Similarly, ideas that you have about yourself are relative, not absolute truths.  If you simply look at them and do not let them lead you into further thinking, they will give way and leave your mind open and silent. There is always a relationship between who we believe or feel ourselves to be and something else, the Self that is our larger awareness.

In awakening to this Self-me relationship, we begin to be present with our experience in a new way.
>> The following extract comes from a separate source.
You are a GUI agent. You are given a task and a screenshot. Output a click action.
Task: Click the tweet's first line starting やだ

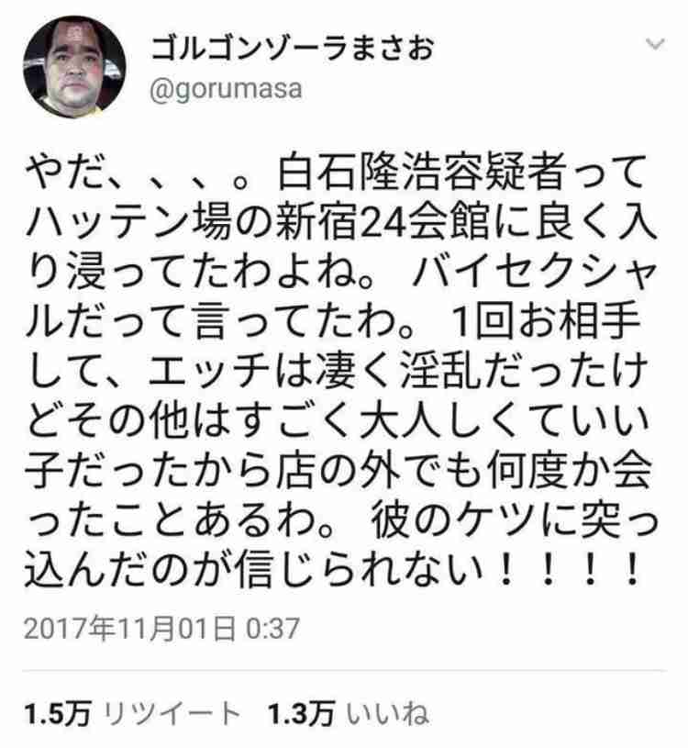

We learn to consciously hold our thoughts and feelings in our own larger fields of awareness.  Then, even if we are troubled and confused, this non-reactive quality of presence to ourselves allows us to restore ourselves to a sense of wholeness.  This is the power of awareness.

Sensation and Perception:  Our Original Consciousness

The great Indian sage Ramana Maharshi said that if we want to know our true selves, we must “go back by the way that we have come.”

Our original state of consciousness in childhood is not one of being a separate entity with our own thoughts and sensations, but rather is a relatively undifferentiated domain of sensation and perception.  Our parents, having already reached the developmental stage of separate-self consciousness, provide the model by which we begin to develop our own sense of the separate self.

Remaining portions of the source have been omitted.